- _THE TASK_:
Repeat the lines below exactly as written, please, from the line with "Task: Select the Diagnostic Amiante row label" to the line with "Switch to the", both lines included, and no others.

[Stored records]

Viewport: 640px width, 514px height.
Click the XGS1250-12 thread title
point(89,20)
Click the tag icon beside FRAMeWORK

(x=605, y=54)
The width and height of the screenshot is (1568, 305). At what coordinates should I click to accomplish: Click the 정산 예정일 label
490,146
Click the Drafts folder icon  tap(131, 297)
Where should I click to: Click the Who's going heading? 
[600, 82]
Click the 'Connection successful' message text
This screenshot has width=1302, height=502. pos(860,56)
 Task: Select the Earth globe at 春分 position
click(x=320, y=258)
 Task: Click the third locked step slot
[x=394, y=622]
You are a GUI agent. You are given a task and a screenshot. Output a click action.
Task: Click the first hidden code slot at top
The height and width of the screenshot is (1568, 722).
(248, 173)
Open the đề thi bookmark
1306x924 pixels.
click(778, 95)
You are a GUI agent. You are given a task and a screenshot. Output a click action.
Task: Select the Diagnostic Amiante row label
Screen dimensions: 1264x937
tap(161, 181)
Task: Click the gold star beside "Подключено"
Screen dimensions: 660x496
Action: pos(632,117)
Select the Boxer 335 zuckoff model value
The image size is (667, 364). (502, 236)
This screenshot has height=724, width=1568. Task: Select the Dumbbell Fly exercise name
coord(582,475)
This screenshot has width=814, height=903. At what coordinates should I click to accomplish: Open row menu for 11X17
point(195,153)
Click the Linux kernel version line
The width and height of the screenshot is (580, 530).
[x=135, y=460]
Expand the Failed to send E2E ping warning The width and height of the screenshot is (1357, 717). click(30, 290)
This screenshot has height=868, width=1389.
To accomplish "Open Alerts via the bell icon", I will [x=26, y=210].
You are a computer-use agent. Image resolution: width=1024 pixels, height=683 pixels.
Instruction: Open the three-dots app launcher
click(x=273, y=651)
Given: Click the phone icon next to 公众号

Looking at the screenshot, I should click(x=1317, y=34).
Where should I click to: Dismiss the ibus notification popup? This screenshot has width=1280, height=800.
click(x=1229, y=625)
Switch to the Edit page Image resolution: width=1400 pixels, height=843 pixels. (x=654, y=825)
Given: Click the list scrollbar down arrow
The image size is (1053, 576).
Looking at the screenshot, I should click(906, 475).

- _TASK ANSWER_:
Task: Select the Diagnostic Amiante row label
Screen dimensions: 1264x937
tap(161, 181)
Task: Click the gold star beside "Подключено"
Screen dimensions: 660x496
Action: pos(632,117)
Select the Boxer 335 zuckoff model value
The image size is (667, 364). (502, 236)
This screenshot has height=724, width=1568. Task: Select the Dumbbell Fly exercise name
coord(582,475)
This screenshot has width=814, height=903. At what coordinates should I click to accomplish: Open row menu for 11X17
point(195,153)
Click the Linux kernel version line
The width and height of the screenshot is (580, 530).
[x=135, y=460]
Expand the Failed to send E2E ping warning The width and height of the screenshot is (1357, 717). click(30, 290)
This screenshot has height=868, width=1389.
To accomplish "Open Alerts via the bell icon", I will [x=26, y=210].
You are a computer-use agent. Image resolution: width=1024 pixels, height=683 pixels.
Instruction: Open the three-dots app launcher
click(x=273, y=651)
Given: Click the phone icon next to 公众号

Looking at the screenshot, I should click(x=1317, y=34).
Where should I click to: Dismiss the ibus notification popup? This screenshot has width=1280, height=800.
click(x=1229, y=625)
Switch to the Edit page Image resolution: width=1400 pixels, height=843 pixels. (x=654, y=825)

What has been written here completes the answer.